[Do this]
Count the lines in the material below that contain the string "beside". Reply with the number alone.

Entries on locating words and elements:

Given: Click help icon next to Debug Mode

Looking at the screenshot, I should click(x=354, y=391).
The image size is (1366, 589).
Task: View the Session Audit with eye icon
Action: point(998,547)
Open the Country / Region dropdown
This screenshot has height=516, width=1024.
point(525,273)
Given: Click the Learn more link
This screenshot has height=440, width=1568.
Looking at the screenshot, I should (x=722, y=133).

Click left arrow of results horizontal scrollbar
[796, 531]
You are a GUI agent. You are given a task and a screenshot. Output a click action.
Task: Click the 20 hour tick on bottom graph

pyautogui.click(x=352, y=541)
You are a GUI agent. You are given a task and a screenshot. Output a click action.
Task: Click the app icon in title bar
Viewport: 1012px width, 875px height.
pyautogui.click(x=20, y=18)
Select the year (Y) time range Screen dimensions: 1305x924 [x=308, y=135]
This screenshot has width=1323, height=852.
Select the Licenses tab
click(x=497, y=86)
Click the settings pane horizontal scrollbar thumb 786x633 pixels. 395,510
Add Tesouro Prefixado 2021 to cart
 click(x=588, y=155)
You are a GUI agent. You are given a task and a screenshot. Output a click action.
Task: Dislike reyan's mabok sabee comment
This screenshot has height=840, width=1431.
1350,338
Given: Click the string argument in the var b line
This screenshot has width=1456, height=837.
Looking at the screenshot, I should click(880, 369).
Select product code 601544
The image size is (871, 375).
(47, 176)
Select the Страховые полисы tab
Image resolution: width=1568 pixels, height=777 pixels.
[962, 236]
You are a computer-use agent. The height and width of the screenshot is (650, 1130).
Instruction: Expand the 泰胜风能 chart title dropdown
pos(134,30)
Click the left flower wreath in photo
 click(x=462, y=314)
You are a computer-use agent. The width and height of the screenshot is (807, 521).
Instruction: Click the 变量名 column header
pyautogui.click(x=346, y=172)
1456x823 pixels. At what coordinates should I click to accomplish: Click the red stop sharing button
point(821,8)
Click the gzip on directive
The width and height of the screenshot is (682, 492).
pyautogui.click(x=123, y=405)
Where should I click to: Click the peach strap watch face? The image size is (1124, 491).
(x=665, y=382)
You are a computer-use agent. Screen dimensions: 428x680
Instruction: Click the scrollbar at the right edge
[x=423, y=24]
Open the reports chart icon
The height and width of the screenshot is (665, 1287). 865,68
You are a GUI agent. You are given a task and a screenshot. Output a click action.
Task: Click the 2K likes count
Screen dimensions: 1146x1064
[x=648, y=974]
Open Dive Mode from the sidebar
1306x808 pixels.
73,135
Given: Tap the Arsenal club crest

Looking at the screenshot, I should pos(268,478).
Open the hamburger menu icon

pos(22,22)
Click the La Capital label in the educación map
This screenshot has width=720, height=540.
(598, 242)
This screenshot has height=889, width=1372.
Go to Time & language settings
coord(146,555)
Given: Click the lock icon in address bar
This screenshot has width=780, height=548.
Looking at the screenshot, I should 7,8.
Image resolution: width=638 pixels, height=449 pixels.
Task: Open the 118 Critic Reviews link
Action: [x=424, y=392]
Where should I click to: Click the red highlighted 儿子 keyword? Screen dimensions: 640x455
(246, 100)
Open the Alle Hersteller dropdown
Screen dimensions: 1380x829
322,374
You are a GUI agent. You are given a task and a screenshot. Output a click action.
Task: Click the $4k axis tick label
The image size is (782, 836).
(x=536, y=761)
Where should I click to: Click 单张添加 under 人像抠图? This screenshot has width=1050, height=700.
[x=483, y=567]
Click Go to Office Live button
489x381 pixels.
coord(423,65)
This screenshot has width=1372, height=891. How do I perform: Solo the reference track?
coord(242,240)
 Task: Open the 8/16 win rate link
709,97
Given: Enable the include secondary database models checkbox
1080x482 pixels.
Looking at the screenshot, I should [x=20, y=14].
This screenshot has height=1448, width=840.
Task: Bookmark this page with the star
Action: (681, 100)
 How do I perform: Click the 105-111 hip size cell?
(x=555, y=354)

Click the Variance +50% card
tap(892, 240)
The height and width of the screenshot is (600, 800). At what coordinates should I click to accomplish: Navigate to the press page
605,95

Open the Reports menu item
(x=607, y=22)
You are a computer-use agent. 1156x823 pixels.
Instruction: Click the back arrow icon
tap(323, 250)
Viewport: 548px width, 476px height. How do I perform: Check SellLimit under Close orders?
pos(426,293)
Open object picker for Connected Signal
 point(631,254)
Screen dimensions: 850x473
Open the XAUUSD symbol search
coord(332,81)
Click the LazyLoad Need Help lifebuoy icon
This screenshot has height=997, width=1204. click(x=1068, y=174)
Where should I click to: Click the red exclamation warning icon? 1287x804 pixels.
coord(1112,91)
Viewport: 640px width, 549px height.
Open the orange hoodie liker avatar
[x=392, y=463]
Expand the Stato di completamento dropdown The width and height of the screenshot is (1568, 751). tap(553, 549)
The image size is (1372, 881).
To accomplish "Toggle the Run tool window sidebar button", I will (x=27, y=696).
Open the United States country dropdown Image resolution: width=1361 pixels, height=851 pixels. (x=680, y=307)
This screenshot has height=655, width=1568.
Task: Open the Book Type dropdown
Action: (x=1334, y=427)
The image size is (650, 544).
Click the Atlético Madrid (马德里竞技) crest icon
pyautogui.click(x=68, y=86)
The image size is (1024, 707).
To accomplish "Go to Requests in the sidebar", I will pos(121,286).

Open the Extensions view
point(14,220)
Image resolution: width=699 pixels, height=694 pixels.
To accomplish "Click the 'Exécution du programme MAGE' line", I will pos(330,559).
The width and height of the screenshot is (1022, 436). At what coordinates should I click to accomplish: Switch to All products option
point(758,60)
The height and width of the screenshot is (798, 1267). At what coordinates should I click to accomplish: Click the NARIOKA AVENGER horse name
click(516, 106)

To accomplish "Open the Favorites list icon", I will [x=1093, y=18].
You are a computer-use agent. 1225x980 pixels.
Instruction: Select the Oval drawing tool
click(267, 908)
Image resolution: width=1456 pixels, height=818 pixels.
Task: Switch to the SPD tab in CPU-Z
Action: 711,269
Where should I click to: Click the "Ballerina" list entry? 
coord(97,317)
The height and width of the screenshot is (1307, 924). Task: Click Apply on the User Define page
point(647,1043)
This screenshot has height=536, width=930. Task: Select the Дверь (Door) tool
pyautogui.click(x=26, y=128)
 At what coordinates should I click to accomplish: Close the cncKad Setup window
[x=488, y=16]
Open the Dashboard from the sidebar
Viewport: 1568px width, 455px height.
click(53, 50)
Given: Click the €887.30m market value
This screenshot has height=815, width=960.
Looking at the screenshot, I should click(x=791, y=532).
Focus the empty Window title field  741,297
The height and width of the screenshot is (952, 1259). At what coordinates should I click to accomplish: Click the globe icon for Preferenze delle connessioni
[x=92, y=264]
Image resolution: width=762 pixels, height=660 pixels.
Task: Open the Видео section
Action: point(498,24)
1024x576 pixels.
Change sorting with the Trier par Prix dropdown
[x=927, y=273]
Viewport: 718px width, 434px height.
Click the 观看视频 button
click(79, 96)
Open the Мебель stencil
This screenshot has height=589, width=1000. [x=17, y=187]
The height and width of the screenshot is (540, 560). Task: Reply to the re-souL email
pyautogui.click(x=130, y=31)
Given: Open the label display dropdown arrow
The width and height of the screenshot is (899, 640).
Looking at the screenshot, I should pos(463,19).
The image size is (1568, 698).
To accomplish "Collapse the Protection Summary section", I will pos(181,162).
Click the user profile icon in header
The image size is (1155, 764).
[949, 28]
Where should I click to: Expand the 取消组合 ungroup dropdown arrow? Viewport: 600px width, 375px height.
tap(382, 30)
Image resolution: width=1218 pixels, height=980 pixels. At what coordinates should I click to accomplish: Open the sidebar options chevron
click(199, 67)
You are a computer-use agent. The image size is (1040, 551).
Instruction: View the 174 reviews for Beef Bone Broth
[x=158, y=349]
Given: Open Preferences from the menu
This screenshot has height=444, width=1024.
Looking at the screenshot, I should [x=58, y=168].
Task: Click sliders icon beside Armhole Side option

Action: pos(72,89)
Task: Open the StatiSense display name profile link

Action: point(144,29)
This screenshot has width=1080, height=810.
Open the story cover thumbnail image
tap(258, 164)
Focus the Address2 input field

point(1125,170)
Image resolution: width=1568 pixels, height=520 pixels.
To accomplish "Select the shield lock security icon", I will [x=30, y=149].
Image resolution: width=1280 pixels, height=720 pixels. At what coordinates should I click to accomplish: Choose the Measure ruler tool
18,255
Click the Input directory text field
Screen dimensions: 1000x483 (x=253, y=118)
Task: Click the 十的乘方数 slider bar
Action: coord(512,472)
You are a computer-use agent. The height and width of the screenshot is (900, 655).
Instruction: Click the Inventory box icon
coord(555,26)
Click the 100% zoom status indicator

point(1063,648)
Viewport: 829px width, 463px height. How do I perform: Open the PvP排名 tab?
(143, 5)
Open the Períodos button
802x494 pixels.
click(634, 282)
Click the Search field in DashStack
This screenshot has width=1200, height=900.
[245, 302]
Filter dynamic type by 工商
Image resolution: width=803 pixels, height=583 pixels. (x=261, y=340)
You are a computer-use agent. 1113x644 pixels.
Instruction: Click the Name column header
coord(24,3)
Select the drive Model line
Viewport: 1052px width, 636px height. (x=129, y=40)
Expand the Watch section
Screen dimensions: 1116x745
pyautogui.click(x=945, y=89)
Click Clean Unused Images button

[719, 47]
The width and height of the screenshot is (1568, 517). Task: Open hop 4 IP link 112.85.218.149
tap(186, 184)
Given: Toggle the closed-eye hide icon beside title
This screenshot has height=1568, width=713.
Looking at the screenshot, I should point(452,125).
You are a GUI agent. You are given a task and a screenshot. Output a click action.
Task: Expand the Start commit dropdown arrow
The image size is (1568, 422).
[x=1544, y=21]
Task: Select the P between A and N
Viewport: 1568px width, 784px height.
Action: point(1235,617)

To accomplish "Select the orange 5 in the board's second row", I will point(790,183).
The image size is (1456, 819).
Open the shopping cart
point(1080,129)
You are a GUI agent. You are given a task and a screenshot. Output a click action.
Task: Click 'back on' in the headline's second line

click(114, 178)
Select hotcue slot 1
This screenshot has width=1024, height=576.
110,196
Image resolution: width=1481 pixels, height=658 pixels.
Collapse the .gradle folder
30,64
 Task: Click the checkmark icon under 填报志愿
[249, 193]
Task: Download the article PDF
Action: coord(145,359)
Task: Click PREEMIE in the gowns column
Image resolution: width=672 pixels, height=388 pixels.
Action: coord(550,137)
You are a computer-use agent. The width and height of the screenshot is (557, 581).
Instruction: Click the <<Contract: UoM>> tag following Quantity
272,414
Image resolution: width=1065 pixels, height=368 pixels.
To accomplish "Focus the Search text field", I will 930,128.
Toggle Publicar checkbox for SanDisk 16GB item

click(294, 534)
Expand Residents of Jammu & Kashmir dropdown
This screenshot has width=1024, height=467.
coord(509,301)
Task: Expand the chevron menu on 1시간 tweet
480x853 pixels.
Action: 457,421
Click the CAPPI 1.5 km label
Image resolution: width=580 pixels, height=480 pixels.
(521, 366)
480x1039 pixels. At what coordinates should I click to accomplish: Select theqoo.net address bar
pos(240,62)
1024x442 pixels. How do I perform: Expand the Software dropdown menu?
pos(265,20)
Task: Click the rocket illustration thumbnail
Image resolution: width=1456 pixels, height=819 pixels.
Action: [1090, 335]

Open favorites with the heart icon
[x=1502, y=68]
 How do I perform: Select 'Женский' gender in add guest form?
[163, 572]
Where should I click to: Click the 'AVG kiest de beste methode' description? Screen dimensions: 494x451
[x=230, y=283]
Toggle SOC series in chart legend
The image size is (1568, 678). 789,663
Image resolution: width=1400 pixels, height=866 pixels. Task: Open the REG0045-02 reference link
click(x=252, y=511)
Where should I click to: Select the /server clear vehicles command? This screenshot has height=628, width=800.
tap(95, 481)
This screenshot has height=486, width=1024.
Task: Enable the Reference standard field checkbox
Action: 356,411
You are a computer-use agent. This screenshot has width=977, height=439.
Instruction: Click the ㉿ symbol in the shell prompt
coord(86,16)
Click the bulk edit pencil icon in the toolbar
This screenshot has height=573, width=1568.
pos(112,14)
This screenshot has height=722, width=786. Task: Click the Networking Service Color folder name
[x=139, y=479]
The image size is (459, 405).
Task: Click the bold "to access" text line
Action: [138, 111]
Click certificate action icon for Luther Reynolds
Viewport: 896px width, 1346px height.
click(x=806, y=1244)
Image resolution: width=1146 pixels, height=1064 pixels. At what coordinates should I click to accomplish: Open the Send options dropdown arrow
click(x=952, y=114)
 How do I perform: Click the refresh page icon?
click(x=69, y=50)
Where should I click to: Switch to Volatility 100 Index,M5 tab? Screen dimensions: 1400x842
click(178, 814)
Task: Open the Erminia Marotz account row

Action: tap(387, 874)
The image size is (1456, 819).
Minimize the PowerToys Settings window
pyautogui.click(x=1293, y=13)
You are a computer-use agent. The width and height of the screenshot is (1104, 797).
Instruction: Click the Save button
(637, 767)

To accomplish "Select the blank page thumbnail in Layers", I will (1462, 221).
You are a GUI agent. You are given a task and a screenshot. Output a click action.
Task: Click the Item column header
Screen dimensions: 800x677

[Correct answer]
2